"Bhineka Tunggal Ika, Bukan Sekadar Semboyan"

 


Sekitar dua hari yang lalu, aku membuka media sosial, tepatnya aplikasi hitam (TikTok). Di sana, aku menemukan seorang mahasiswi dari salah satu kampus Islam yang tidak perlu aku sebutkan nama kampusnya.

Saat itu, dia sedang melakukan live bersama tiga orang teman laki-lakinya sambil mengerjakan tugas. Sesekali, dia juga menjawab satu per satu pertanyaan yang muncul di kolom komentar.

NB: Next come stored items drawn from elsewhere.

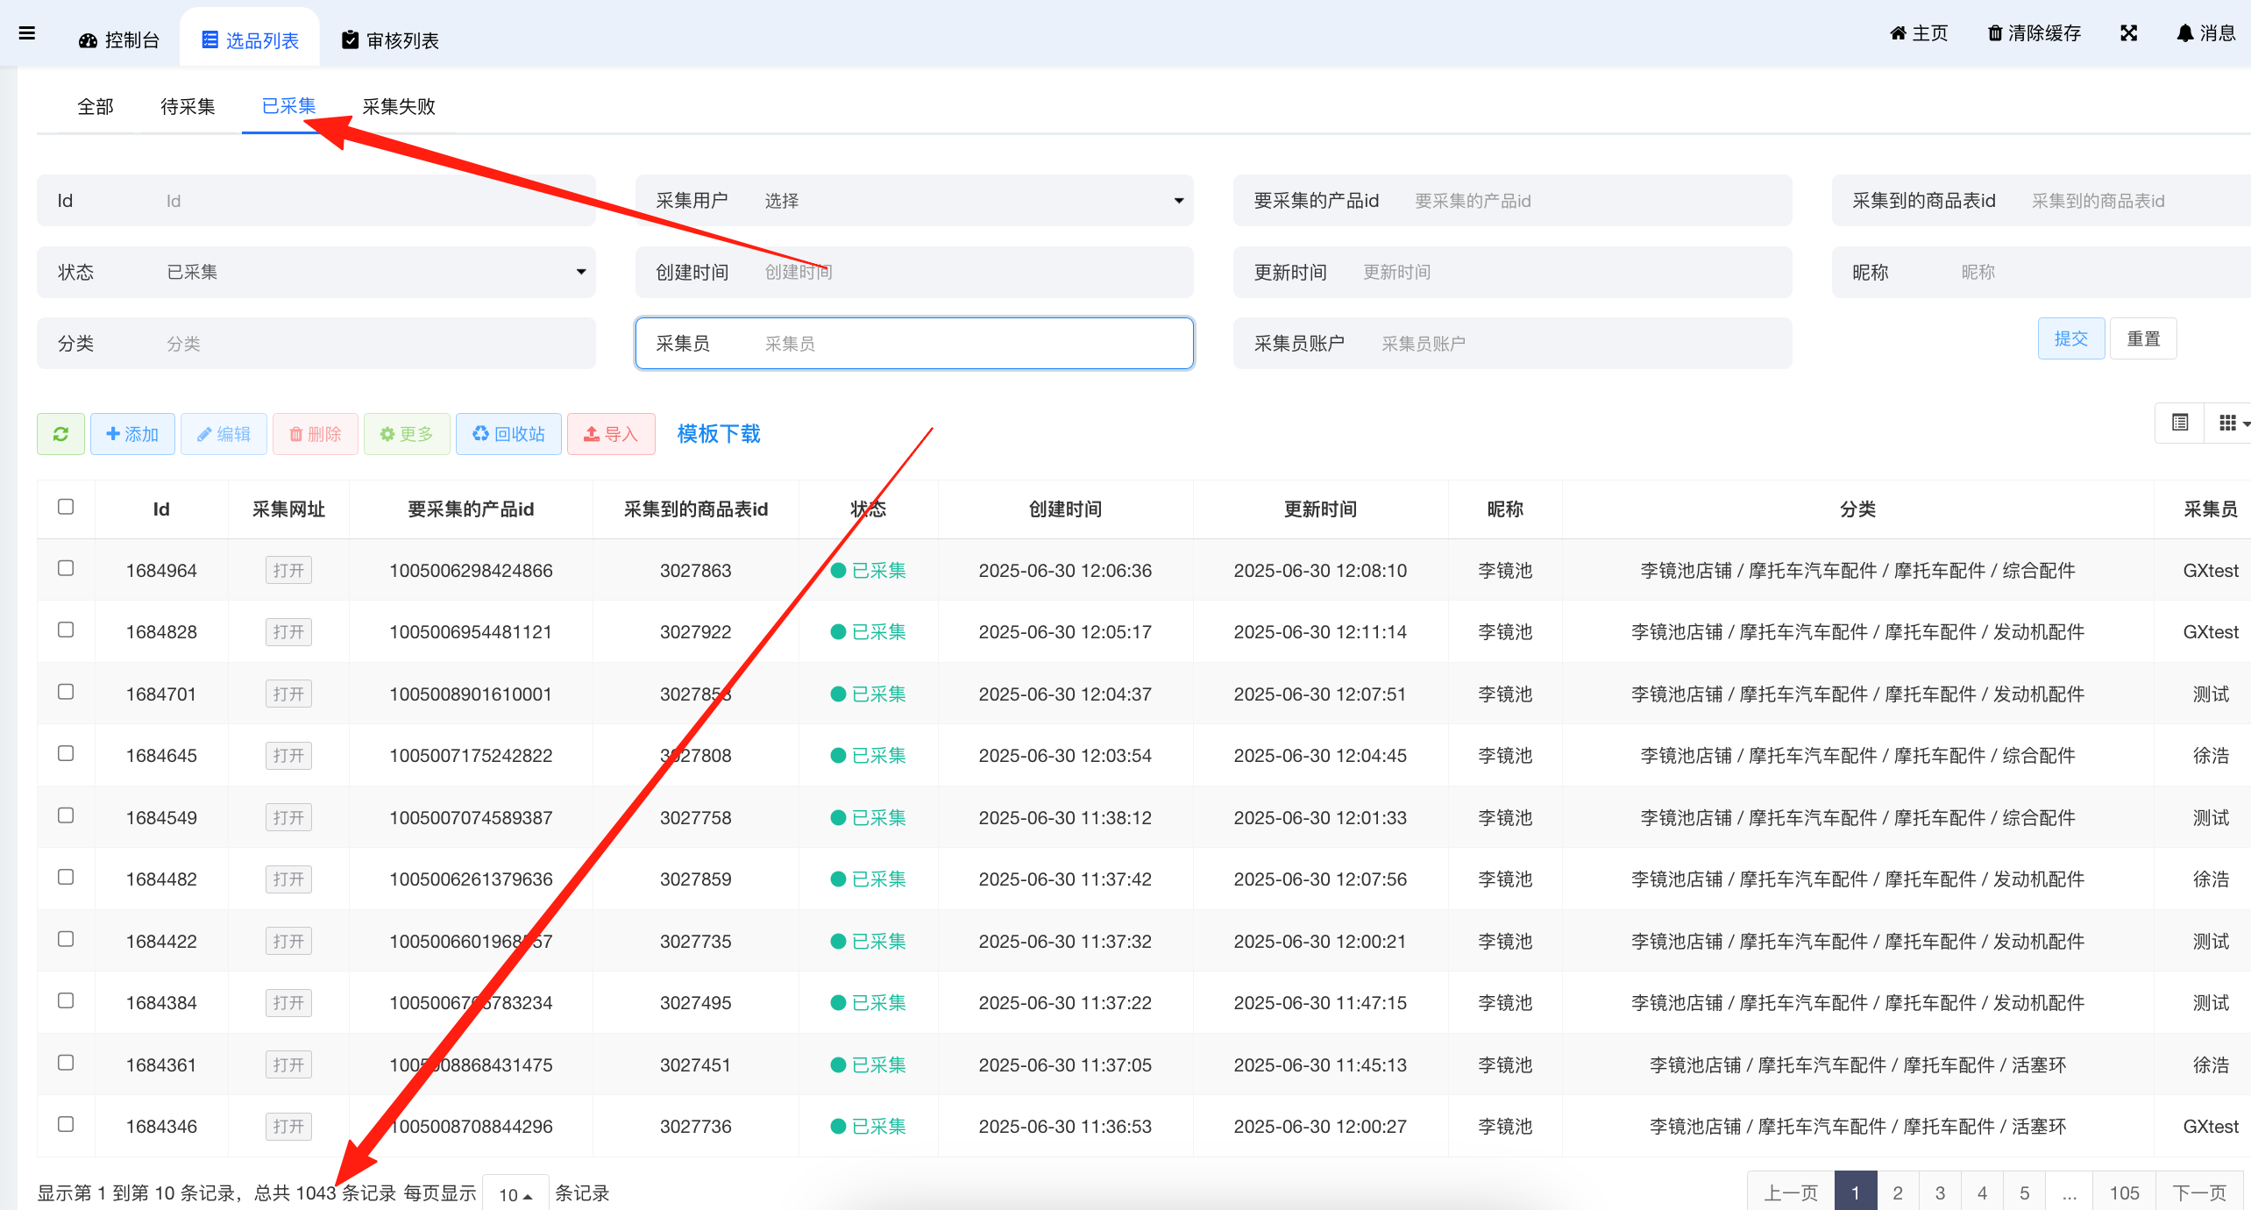
Task: Click the 主页 home icon
Action: pyautogui.click(x=1898, y=33)
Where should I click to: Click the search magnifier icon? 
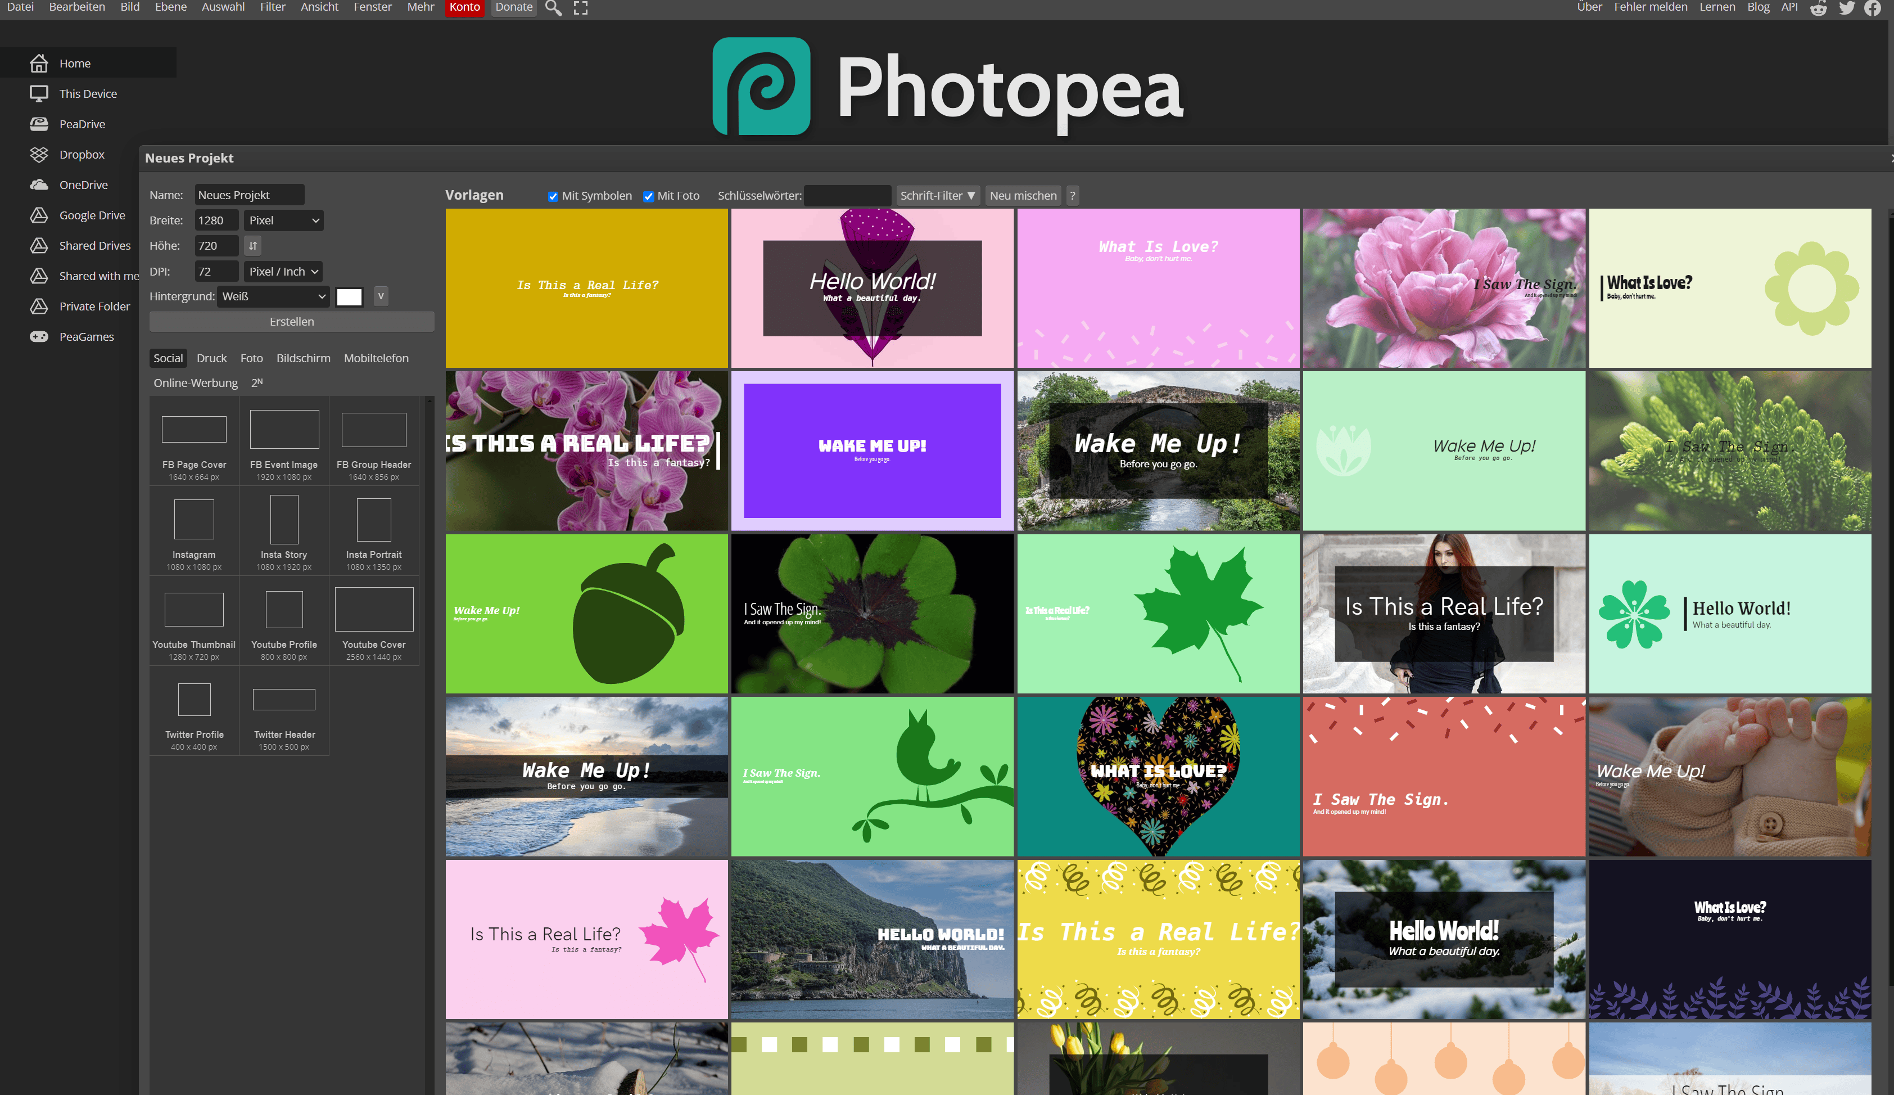[x=553, y=8]
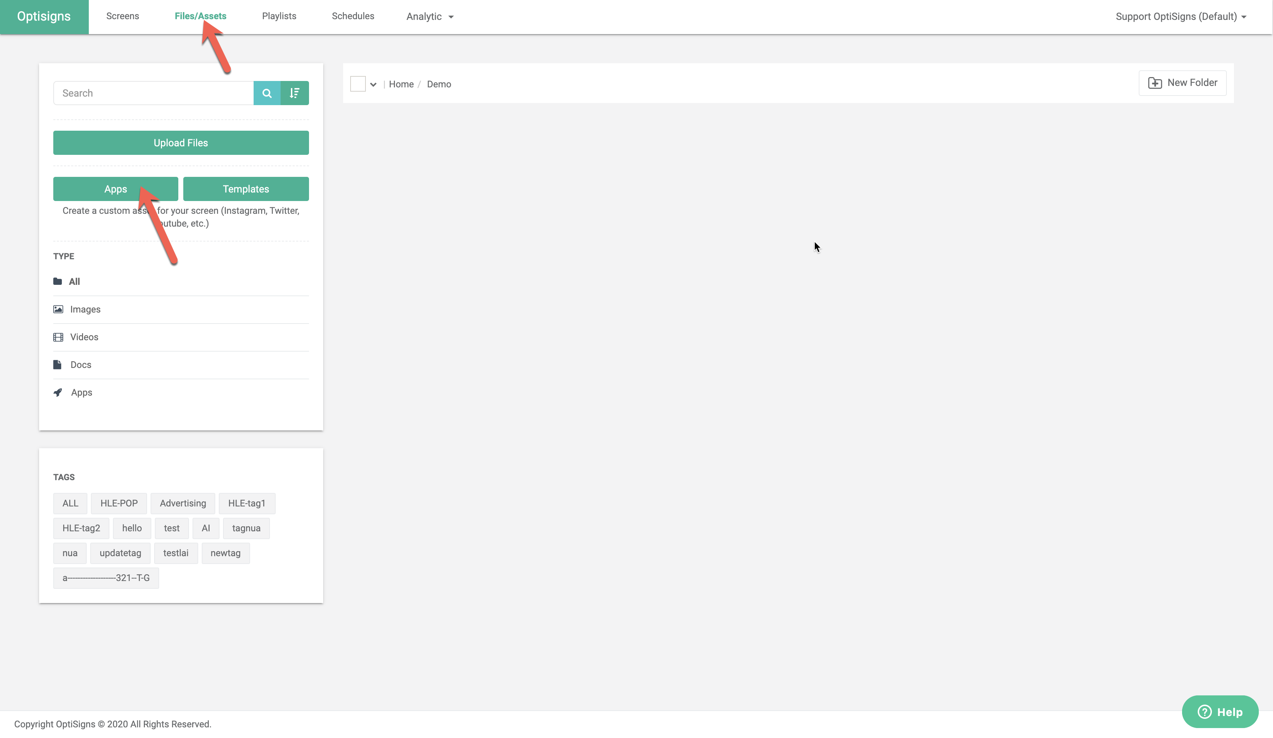Select the All folder type filter
The image size is (1273, 738).
point(74,281)
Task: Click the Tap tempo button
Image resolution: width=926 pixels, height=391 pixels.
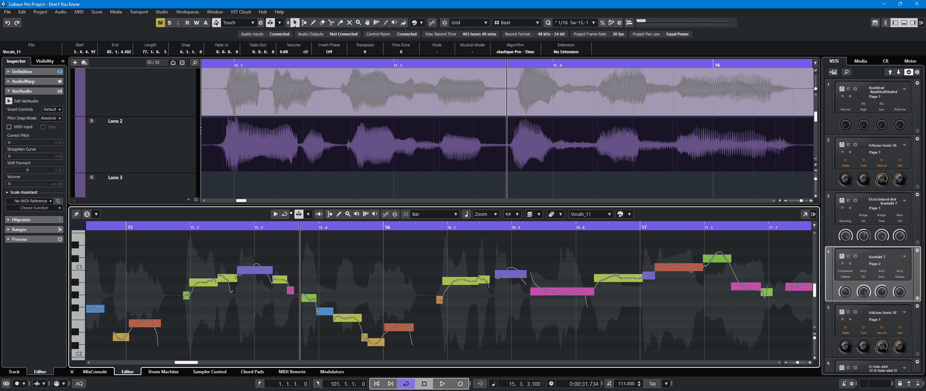Action: point(652,384)
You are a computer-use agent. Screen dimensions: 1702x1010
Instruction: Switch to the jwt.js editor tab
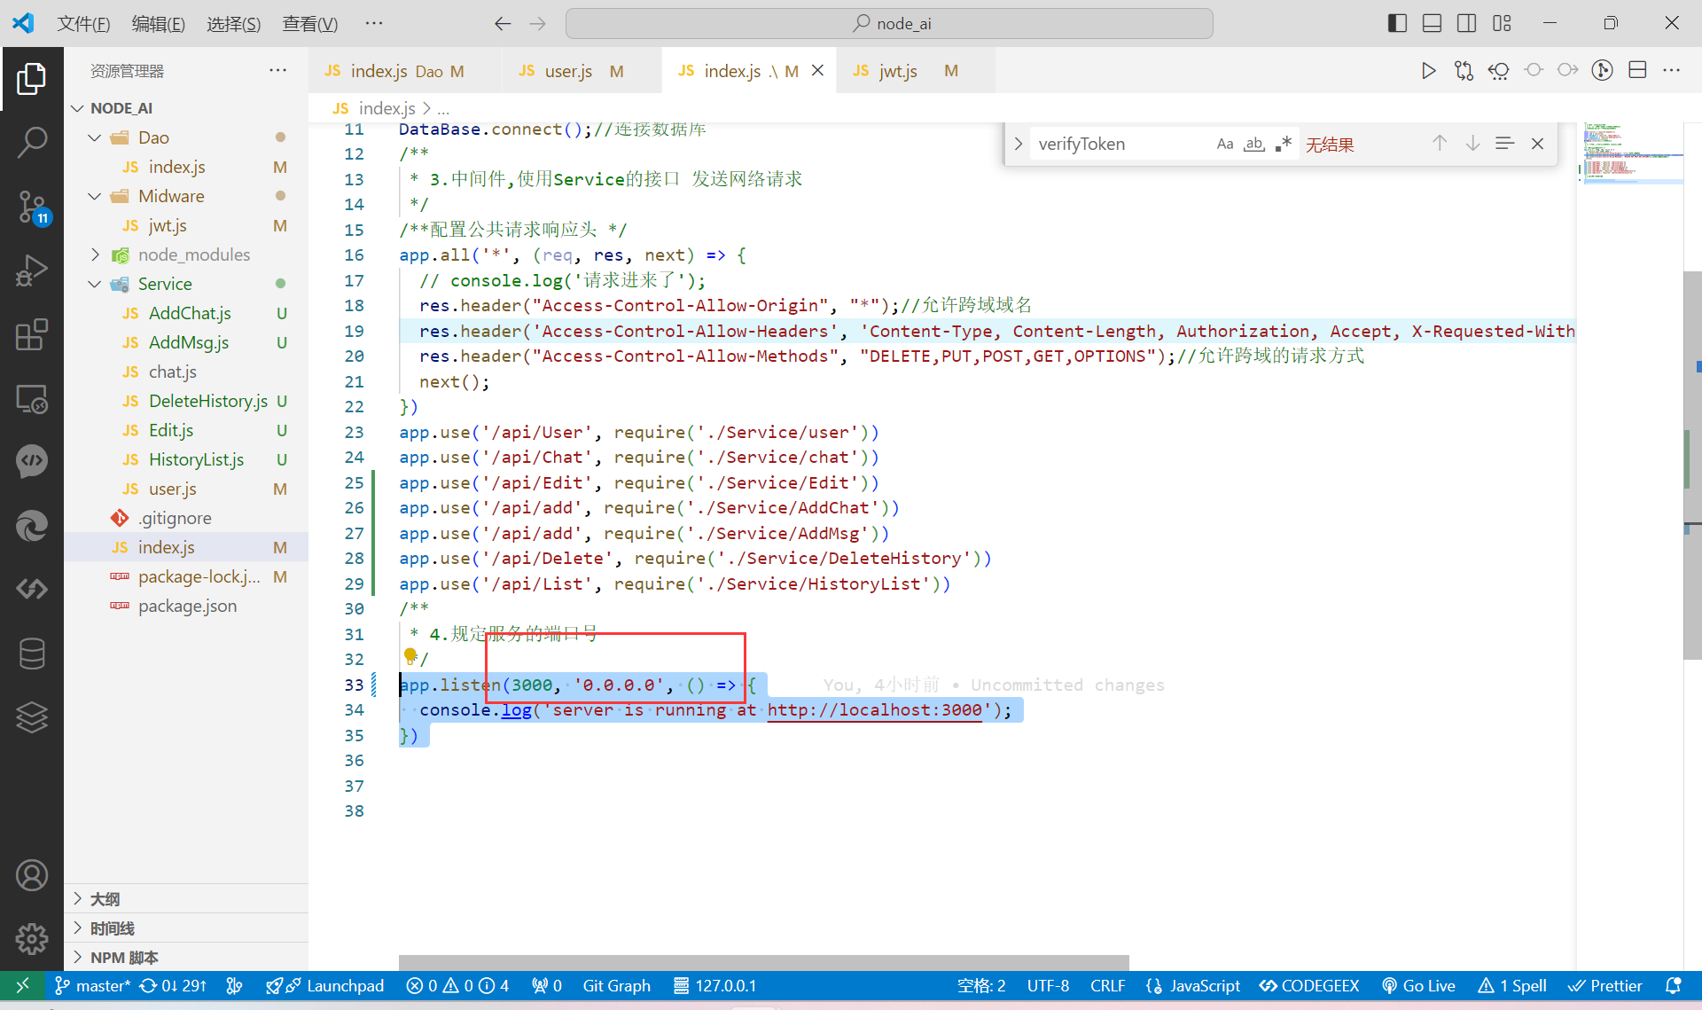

Di dalam live tersebut, salah satu temannya merupakan seorang laki-laki yang berasal dari luar negeri dan memiliki warna kulit yang gelap.

Tiba-tiba, mahasiswi tersebut mengatakan sebuah kalimat yang kurang lebih berbunyi, “Hitamkan, kelihatan di gigi saja.”

Aku ikut merasa sedih ketika mendengarnya. Terlebih lagi, laki-laki tersebut tidak memahami arti atau maksud dari perkataan temannya, sehingga dia hanya tersenyum tanpa mengetahui bahwa dirinya sedang dijadikan bahan candaan.

Sementara itu, mahasiswi tersebut justru tertawa seolah perkataan itu hanyalah sebuah candaan biasa.

Sungguh miris. Sangat miris.

Bahkan warna kulit seseorang pun masih bisa menjadi bahan candaan.

Sebagai salah satu warga negara Indonesia, aku merasa malu sekaligus prihatin melihat hal seperti ini. Bukankah sebagai warga negara yang baik, kita seharusnya memahami dan menjaga nilai-nilai yang terkandung dalam semboyan bangsa kita, “Bhinneka Tunggal Ika” — berbeda-beda tetapi tetap satu?

Perbedaan seharusnya bukan menjadi alasan untuk merendahkan atau menjadikan seseorang sebagai bahan lelucon. Justru perbedaan itulah yang seharusnya menjadi salah satu bentuk kebersamaan kita dalam belajar menghargai satu sama lain.

Berkulit hitam atau putih, tinggi atau pendek, berhidung mancung atau pesek, dan berbagai perbedaan lainnya seharusnya bukan menjadi pemisah di antara kita.

Karena pada akhirnya, kita semua sama-sama manusia.

Perbedaan bukanlah sesuatu yang harus ditertawakan. Perbedaan adalah sesuatu yang seharusnya kita hargai.

Kita Indonesia.

Sudah sepatutnya kita menjaga nilai-nilai yang diajarkan oleh semboyan bangsa kita: Bhinneka Tunggal Ika, Berbeda-beda tetapi tetap satu.